*What you should do*.
Your task is to set down the line containing "This screenshot has width=640, height=437." and every later line of the entries, word for word, including the last.

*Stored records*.
• • • • • • •
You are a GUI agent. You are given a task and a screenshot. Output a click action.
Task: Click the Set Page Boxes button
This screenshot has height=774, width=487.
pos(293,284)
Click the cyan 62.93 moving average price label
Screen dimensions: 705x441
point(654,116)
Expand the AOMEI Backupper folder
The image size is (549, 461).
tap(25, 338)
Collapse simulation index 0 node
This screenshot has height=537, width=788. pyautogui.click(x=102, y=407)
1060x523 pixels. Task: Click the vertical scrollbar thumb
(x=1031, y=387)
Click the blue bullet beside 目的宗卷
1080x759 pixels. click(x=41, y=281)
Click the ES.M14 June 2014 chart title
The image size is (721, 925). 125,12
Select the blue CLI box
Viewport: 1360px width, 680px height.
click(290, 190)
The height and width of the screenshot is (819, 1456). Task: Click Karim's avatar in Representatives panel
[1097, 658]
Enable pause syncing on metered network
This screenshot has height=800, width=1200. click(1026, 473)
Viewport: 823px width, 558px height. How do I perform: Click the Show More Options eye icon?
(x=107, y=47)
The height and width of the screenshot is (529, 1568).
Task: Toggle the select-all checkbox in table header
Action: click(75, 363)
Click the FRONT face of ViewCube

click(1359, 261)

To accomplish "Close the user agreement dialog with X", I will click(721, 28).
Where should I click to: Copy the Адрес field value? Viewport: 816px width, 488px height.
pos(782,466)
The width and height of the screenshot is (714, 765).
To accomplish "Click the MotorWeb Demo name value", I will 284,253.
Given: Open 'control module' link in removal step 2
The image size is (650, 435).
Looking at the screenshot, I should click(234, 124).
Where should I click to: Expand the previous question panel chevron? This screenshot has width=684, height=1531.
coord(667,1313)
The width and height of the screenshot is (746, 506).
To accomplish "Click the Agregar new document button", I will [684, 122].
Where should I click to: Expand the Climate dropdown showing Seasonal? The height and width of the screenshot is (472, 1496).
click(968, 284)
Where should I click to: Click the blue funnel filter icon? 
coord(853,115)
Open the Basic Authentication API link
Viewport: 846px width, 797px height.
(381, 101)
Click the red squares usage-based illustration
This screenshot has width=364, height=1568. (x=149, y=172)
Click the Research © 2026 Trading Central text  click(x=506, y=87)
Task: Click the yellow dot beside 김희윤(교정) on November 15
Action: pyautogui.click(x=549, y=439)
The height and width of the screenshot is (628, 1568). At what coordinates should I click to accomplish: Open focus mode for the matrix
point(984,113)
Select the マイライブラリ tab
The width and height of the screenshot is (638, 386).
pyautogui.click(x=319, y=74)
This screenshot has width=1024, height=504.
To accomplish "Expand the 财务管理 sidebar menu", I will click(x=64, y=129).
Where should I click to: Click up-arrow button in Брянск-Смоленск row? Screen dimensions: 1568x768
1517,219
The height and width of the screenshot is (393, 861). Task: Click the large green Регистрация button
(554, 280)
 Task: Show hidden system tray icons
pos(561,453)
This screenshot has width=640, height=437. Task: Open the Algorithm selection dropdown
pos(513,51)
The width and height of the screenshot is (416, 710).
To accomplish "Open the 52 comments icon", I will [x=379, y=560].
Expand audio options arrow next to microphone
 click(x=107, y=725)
• • • • • • •
*Answer section*.
This screenshot has width=640, height=437. Task: Open the Algorithm selection dropdown
pos(513,51)
The width and height of the screenshot is (416, 710).
To accomplish "Open the 52 comments icon", I will [x=379, y=560].
Expand audio options arrow next to microphone
 click(x=107, y=725)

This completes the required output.